Tuesday, 3 April 2007

Untitleable

Here I am again, at writing’s departure point, writing’s beginning, and yet I see again that it has already begun, begun before its beginning, before its time, “A beginning anterior to all beginnings”. It has begun because it never begins, nor does it ever end – it always is. Always, because it is eternity, and eternity because it is only ever eternal repetition, always repetition. To return, time and time again, to that same point from which I never depart in the first place. Time and time again, yet it is beyond time itself. Time and time again return to that same starting line – that line which is never there in the first place, which always eludes me; the line I only become aware of once I’ve started running, once I’ve crossed it, as I catch myself running, never myself starting to run. And sometimes it morphs, always it morphs, it becomes the finishing line and I am drawn back toward it. But here in writing’s expanse, in writing’s space, death’s space, these distinctions carry no weight. This is the space of eternal differentiation and incessant merger. I run neither away from the starting point nor towards the finishing line. Here there is only one point, and all one can do is circle it, revolve endlessly, not drawing nearer because one cannot draw further away either. And at that, one does not revolve as an act, but rather is given to the inertia of an orbiting satellite, to stagnation and impossibility. The more I read Blanchot the more I feel that Blanchot is the only way to write, that Blanchot is writing par excellence. Yet I feel that now I write only in an inability to write; that ‘truth’ can only be written in error, only in failure, can only be spoken in silence as it is only heard in silence. And what is truth to us? By using that word I become a utilitarian traitor, a liar. One can only, must only, write error.

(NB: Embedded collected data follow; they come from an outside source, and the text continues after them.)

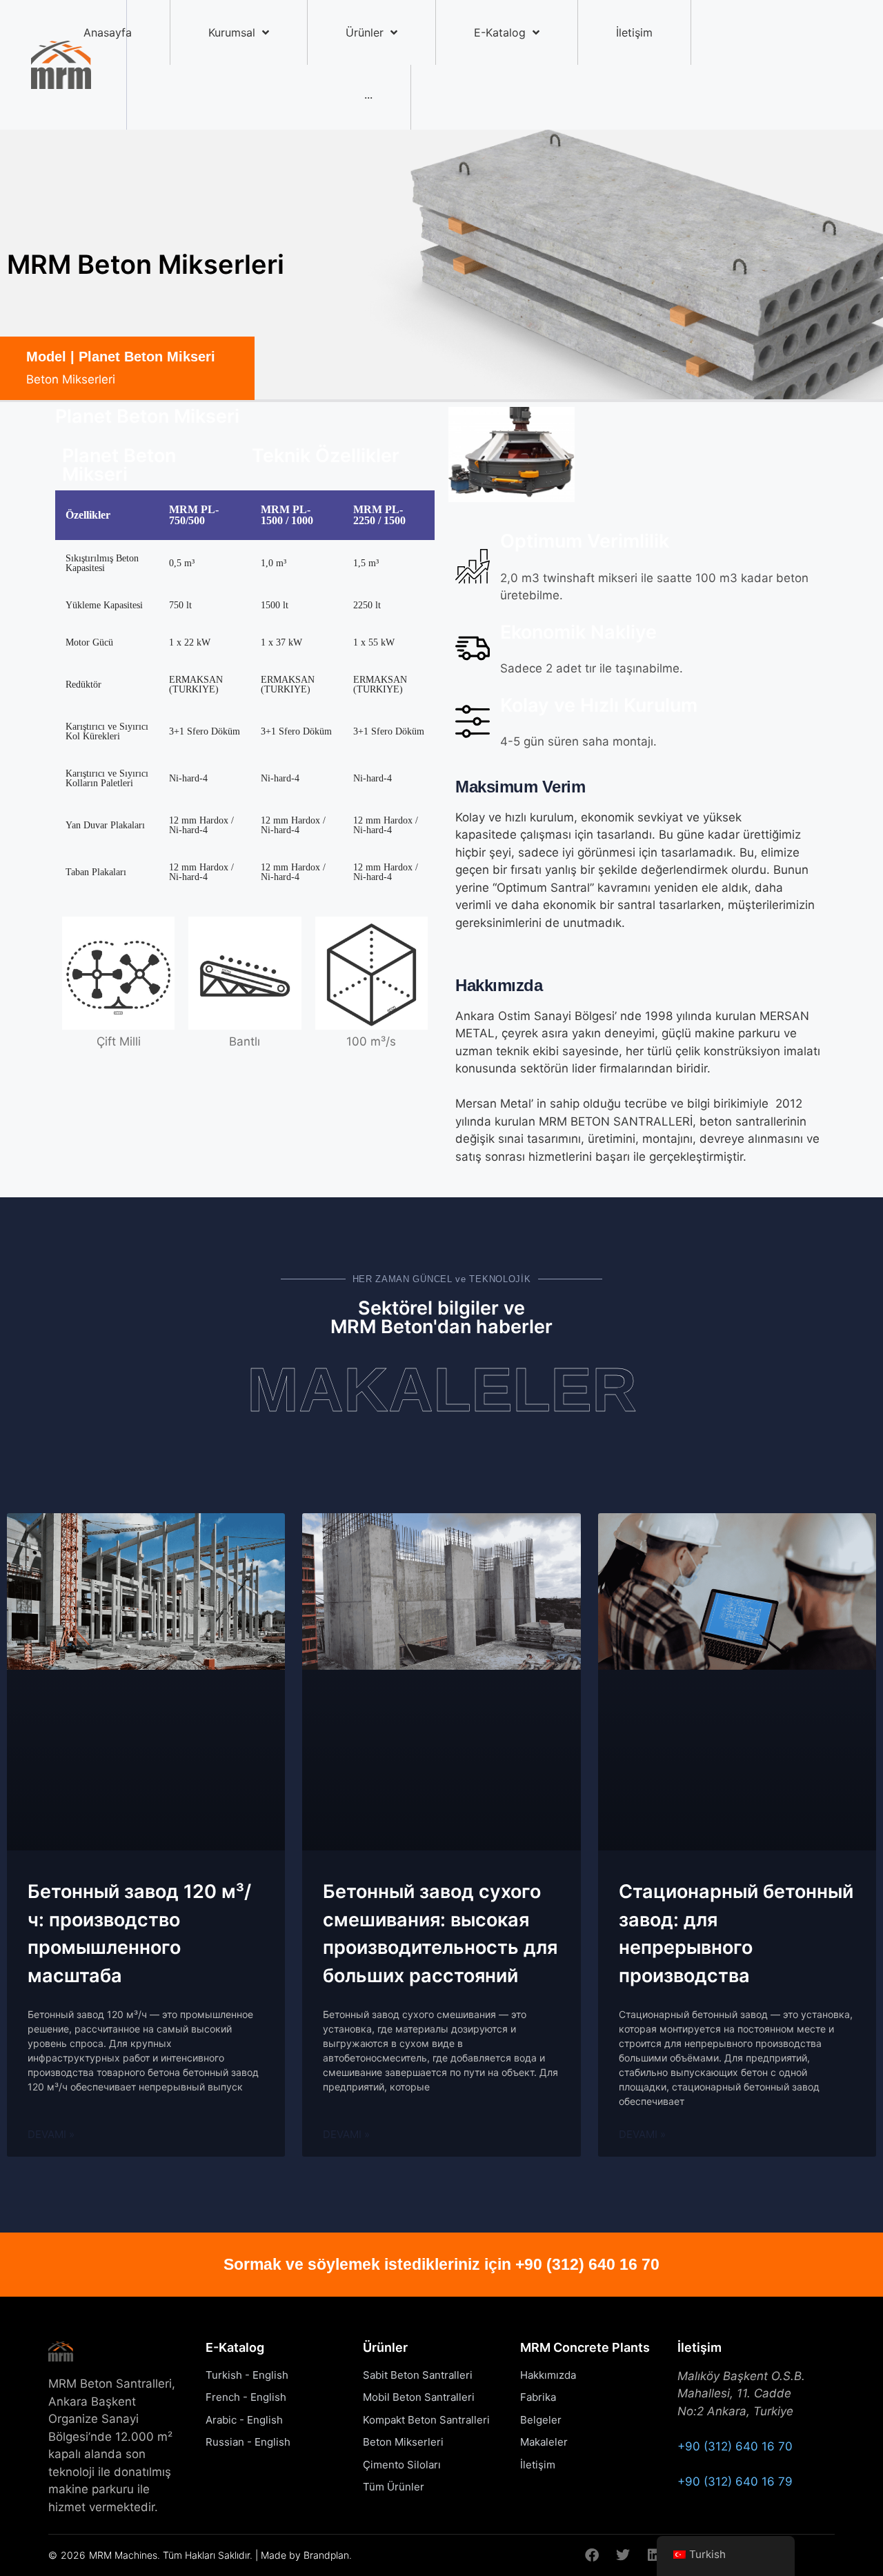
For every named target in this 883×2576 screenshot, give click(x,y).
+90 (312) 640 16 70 (735, 2446)
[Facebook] (592, 2555)
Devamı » (51, 2134)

“I need weed”, I thought to myself. So much time without an idea. How does anyone ever manage to write without drugs? They don’t, they only think they do. And yet, what’s the use of using drugs? To write the same all over again? To never begin anew, but “to begin all over again”? And in the end… Discover that there is no end. Nevertheless, as I sat in my trusty rocking chair – that sturdy rocking chair which hasn’t let me down yet, which hasn’t broken like the last one – I got the urge. Why, why does it always come as I’m reading? –‘Write’. –‘But I’m reading. No, I’m sick of you. I won’t write.’ –‘Write’. I go on reading, but it’s hopeless now. The words fall away from the page; not a single one enters my mind. All I can think of now is this urge to write. The tingling sensation is getting worse and worse, and the leg begins to shake again. I read the paragraph again, I make another effort – nothing. –‘Bollocks!’ Impatience. And perhaps this is what Blanchot spoke of – not only the need for patience once one has started writing, patience not to try and term the interminable, but to patience not to begin writing, not to grab hold of what has already begun itself within you, without you. Patience to prolong and defer writing as if it were an orgasm. Patience not to reach an end. And even this patience is insufficient on its own – it is only significant when it contains within it impatience, when it holds an inevitable impatience at bay. Allow ideas to ferment. Who knows, we’ll see… Writing, only ambiguously. Anyone else is a liar.